Intel is 3 x 256-bit pipelines, with the ability (on Skylake-X) to merge pipelines together to do a 512-bit instruction
In any case, Intel has wider pipes than Ryzen. Intel Skylake is effectively a 256-bit CPU, while Ryzen is only a 128-bit CPU.
> I don’t have too much of an issue with Intel commissioning the report itself, and the Principled Technologies report is very transparent as they clearly state how they tested the games and configured the hardware. The results and testing methods are heavily biased, but they haven’t attempted to hide their dodgy methods. You can dig into the specs and find all the details, it’s still dodgy but it’s a paid report, so it’s somewhat expected.
Vast majority of buyers and sadly huge chunk of tech press won't be able to tell looking at the settings if our how much was benchmark skewed in Intel's favor.
I got (off some sweet discounts that expired over the weekend) a Thinkpad E485 with 128GB M.2, 16GB RAM, and 2700U Ryzen, 1080p screen for $720 shipped.

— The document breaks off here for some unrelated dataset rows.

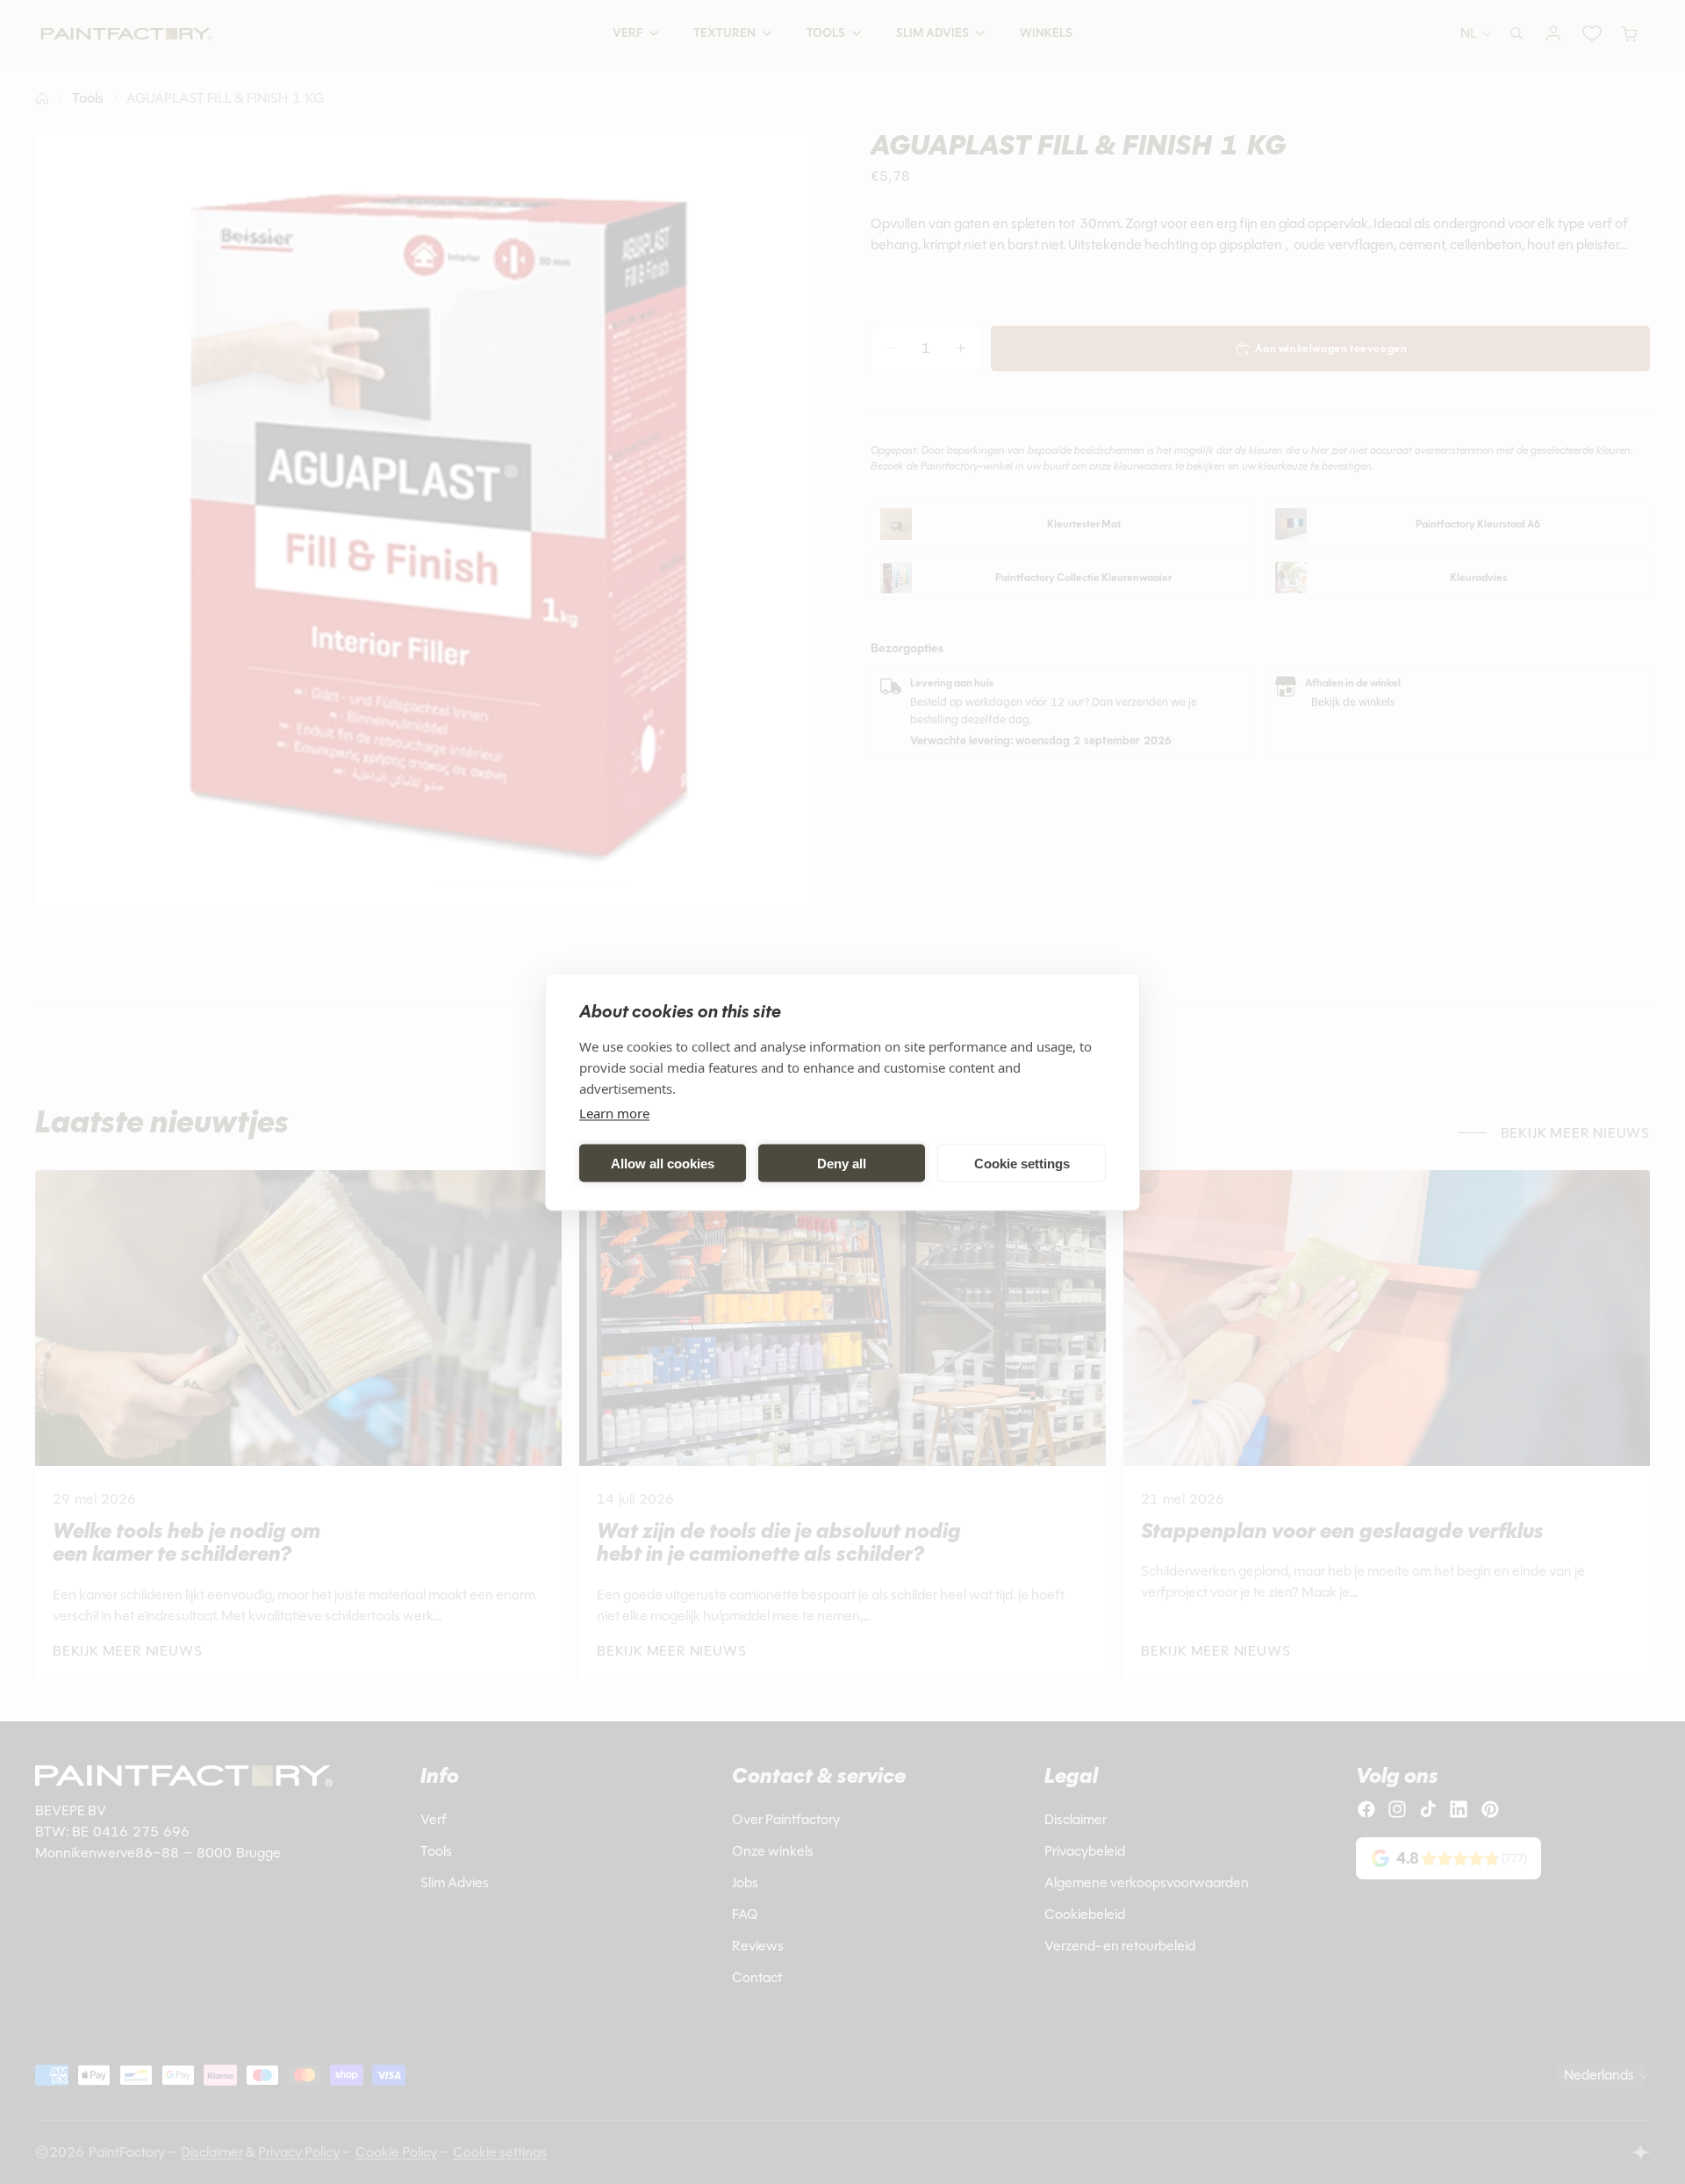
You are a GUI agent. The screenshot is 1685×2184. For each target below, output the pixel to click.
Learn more (614, 1113)
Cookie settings (1022, 1162)
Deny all (841, 1162)
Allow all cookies (662, 1162)
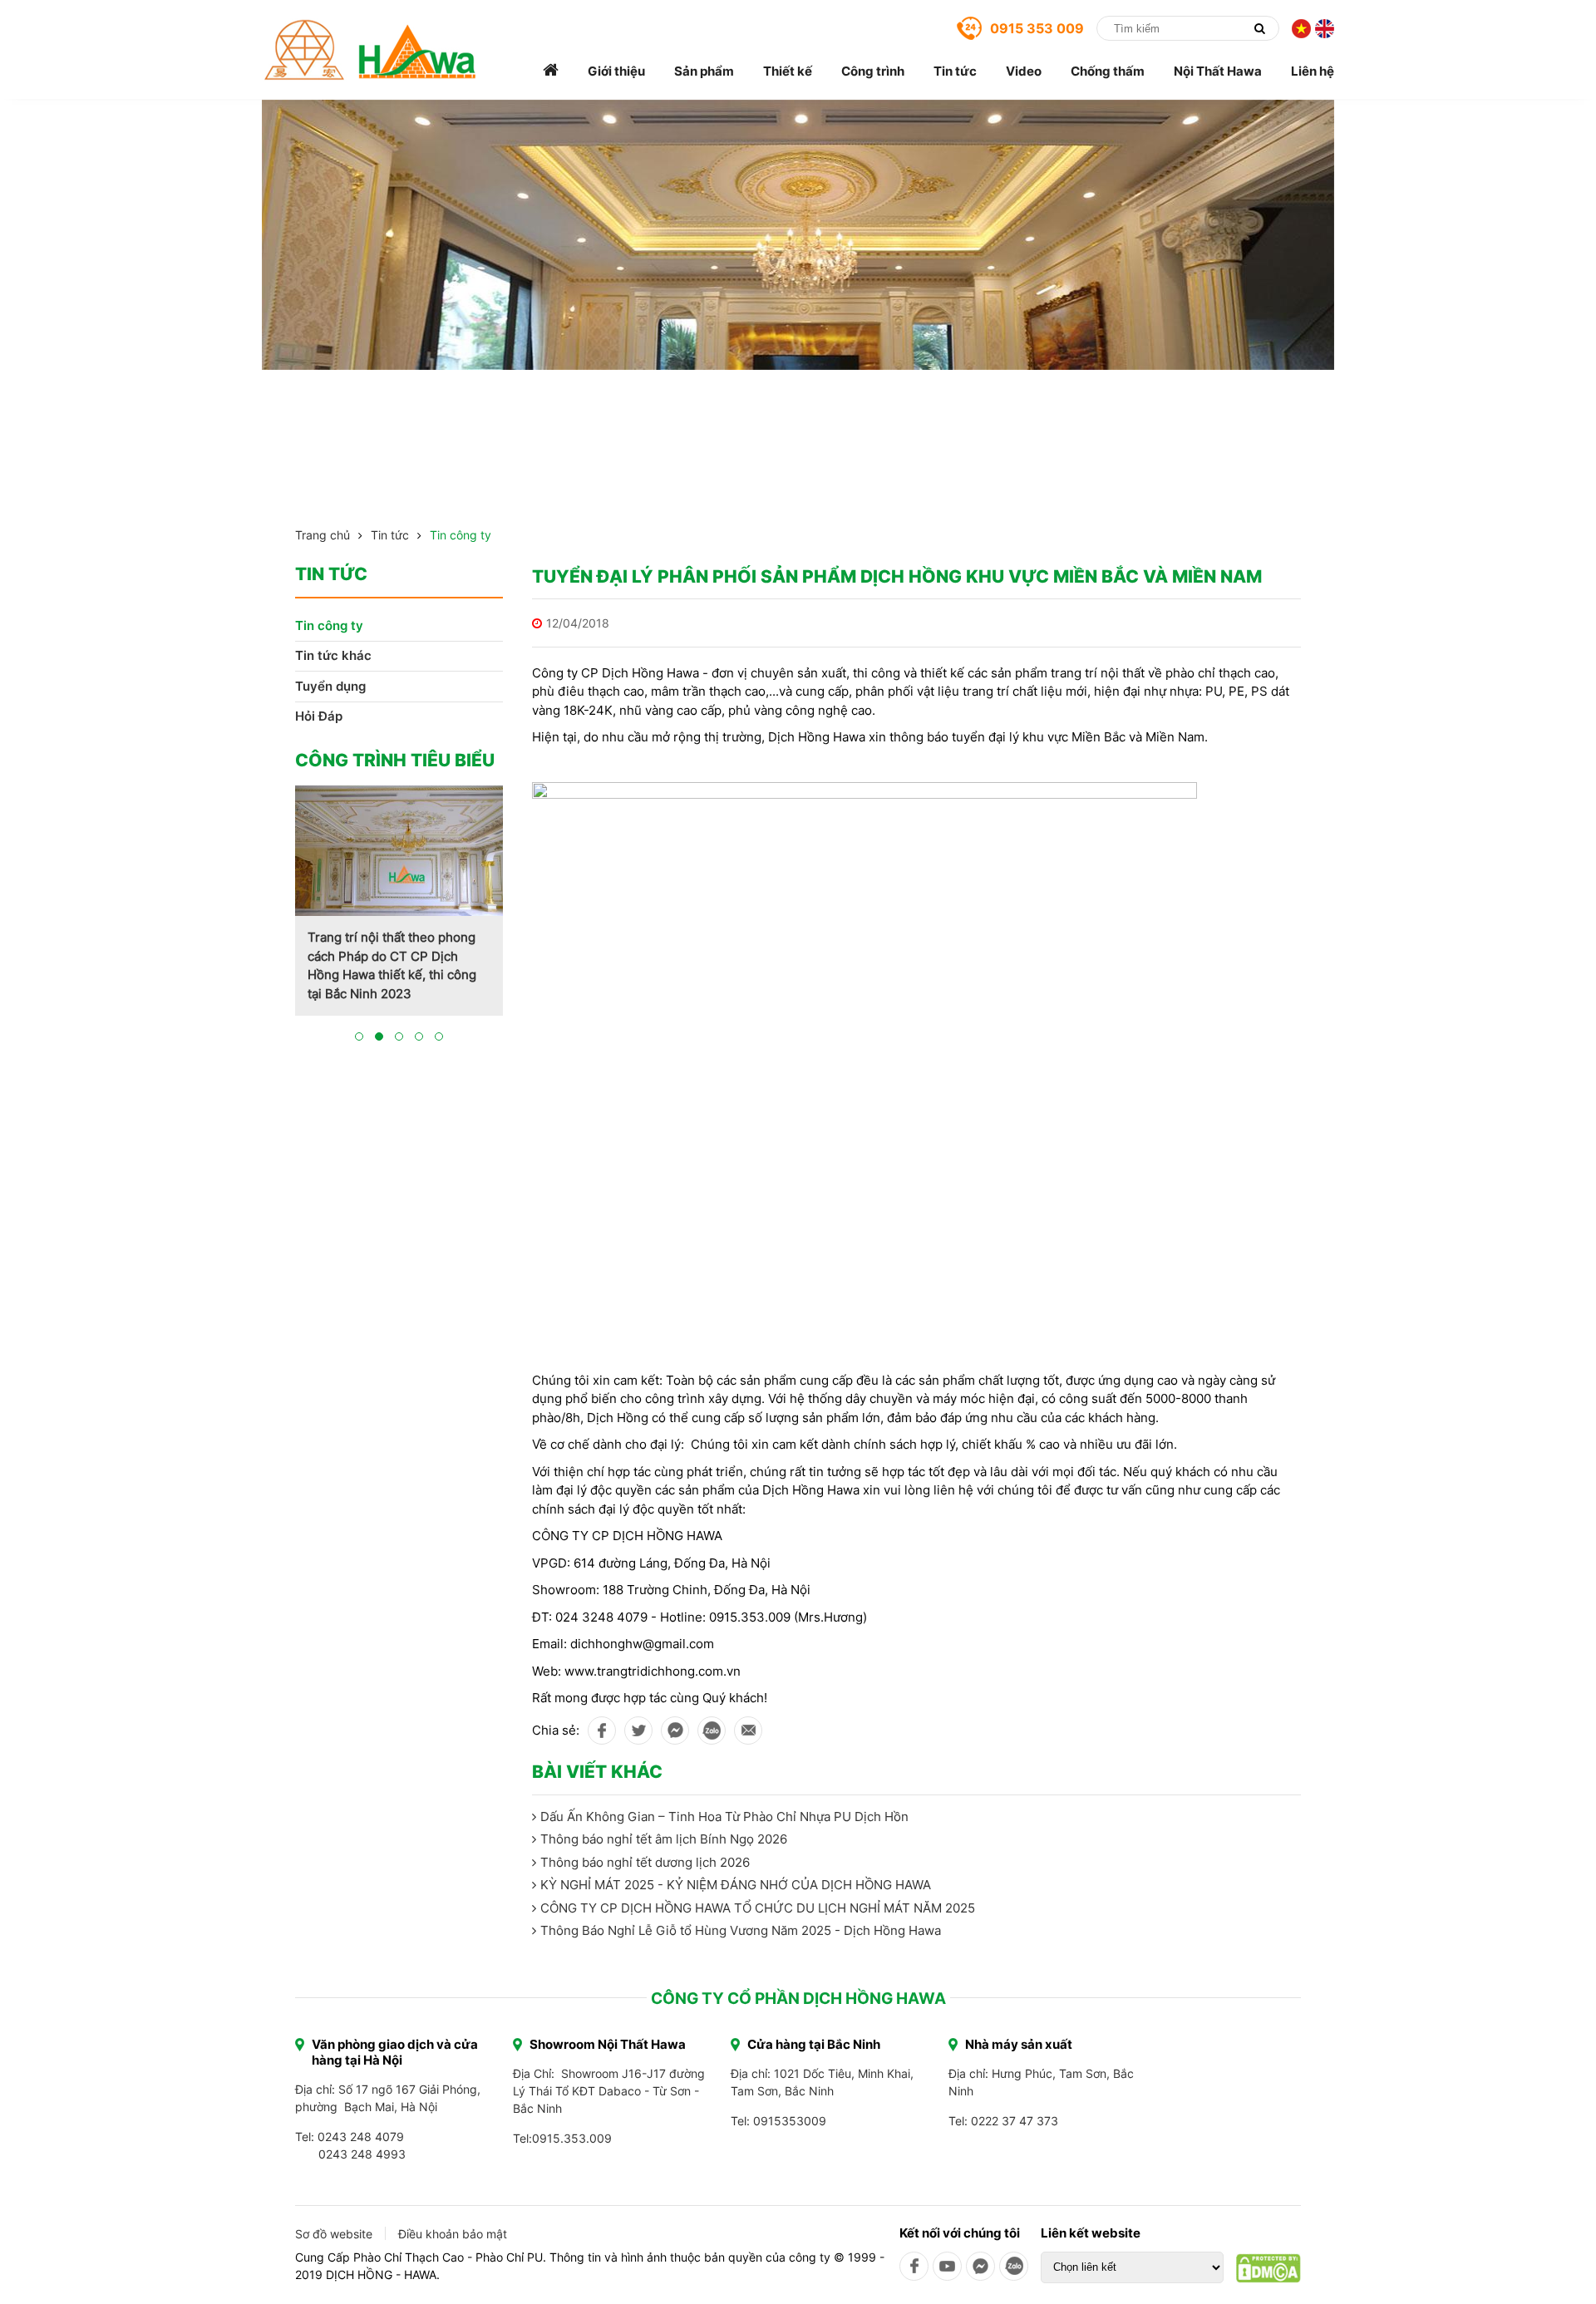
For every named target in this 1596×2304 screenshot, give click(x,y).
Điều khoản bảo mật (452, 2234)
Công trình (872, 71)
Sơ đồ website (333, 2234)
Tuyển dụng (330, 686)
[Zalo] (1013, 2266)
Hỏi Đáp (318, 716)
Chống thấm (1108, 71)
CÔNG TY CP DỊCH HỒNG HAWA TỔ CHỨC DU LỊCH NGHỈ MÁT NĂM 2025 (757, 1908)
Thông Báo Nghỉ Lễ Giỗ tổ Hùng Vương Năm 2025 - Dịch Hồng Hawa (740, 1930)
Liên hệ (1312, 71)
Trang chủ (322, 535)
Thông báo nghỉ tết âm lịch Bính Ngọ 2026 (663, 1839)
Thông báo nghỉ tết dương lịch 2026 (645, 1862)
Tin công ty (460, 535)
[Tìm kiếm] (1259, 28)
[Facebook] (914, 2266)
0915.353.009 (572, 2138)
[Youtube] (947, 2266)
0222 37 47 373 (1014, 2121)
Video (1024, 71)
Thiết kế (787, 71)
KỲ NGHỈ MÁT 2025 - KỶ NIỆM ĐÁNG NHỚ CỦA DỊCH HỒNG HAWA (735, 1885)
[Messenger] (980, 2266)
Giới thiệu (616, 71)
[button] (359, 1036)
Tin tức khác (333, 655)
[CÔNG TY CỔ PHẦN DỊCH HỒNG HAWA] (370, 49)
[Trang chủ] (551, 71)
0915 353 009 (1037, 28)
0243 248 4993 (362, 2154)
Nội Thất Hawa (1218, 71)
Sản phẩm (704, 71)
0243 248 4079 (361, 2136)
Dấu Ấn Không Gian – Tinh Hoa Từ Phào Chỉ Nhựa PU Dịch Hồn (724, 1816)
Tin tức (955, 71)
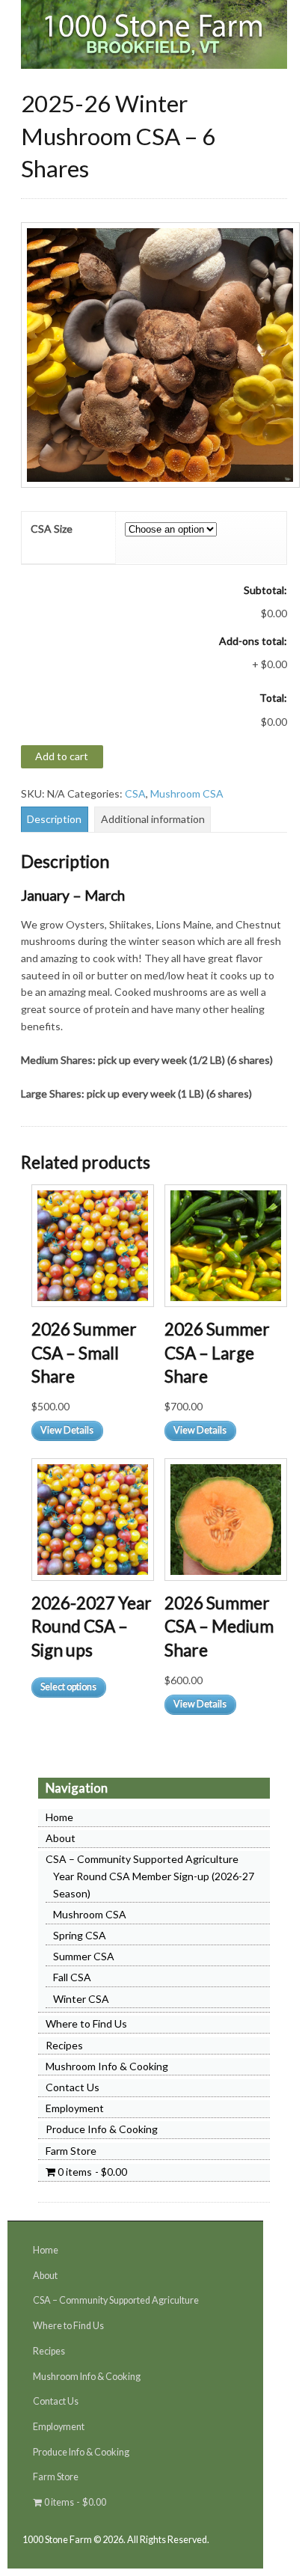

I got an HP ENVY x360 15z about a month ago now on HP's labor day sale.
Ryzen 5 2500U
256GB SSD
16GB RAM
for only $859. I'm perfectly happy with the speed of the CPU, and the integrated GPU is fantastic (can even play Destiny 2 on low settings at 720p). That, and the build quality is absolutely superb.
Keep in mind, I bought this for programming at home, not gaming. But I'm glad that it works as a portable light gaming rig when needed.
intel is failing benchmarks, security vulns all around. Nvidia is failing to deliver price/perf they promised years ago. amd is the opposite of both and it's stock continues to dive. go figure.
exactly. it jumped from bankruptcy level ($1.5) to bottom of peers ($20) in august! since then it had a peak in sept and is on freefall again, while it should have been rising faster.
Stock performance is about a lot more than individual product technical specs. That said, I see AMD is down a bit recently but it's had a significant run-up the past 6 months (~2X) and even more over the past couple of years after being basically flat for ages. And it's got quite a high PE (58) which tends to make stocks vulnerable to even middling news. (By contrast, Intel's PE is about 17.)
In one case a third party who were demonstrating how much faster Intel Xeon Phi was for deep learning admitted that they were comparing highly-optimised code to unoptimised code in their results.
This doesn’t surprise me at all.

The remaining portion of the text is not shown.